Assignment »
If a line in the data below contains the word "Neutrals", copy it out.

-- Entries shown follows --

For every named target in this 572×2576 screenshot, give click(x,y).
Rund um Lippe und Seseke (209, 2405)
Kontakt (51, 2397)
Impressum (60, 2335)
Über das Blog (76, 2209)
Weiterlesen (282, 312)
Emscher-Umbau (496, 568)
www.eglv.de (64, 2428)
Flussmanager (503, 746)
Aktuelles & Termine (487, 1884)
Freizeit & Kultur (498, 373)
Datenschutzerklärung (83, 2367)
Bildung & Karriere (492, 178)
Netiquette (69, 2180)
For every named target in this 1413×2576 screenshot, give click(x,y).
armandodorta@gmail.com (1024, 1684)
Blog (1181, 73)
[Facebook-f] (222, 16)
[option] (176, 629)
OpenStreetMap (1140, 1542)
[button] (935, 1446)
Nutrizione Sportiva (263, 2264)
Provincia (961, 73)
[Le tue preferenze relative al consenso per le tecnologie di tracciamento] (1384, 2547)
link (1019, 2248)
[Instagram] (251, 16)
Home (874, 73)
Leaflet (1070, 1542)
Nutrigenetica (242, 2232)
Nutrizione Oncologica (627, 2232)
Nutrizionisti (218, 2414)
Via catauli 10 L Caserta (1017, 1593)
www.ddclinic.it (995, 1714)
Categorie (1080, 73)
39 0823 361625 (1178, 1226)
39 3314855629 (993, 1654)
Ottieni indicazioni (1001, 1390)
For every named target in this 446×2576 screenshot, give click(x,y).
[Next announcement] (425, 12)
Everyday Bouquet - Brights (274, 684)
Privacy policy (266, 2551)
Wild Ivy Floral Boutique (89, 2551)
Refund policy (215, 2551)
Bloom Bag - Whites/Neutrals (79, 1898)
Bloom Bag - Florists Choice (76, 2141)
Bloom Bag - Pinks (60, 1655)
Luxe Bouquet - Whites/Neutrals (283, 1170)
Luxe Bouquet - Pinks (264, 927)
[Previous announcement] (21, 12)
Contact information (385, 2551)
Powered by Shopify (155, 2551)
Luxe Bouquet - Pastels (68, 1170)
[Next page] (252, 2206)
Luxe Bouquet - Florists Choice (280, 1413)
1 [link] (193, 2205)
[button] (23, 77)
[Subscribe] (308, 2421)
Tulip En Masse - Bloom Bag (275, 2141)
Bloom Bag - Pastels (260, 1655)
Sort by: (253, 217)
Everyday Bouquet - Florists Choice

-- Entries shown concluded --

Answer to the problem »
Bloom Bag - Whites/Neutrals (79, 1898)
Luxe Bouquet - Whites/Neutrals (283, 1170)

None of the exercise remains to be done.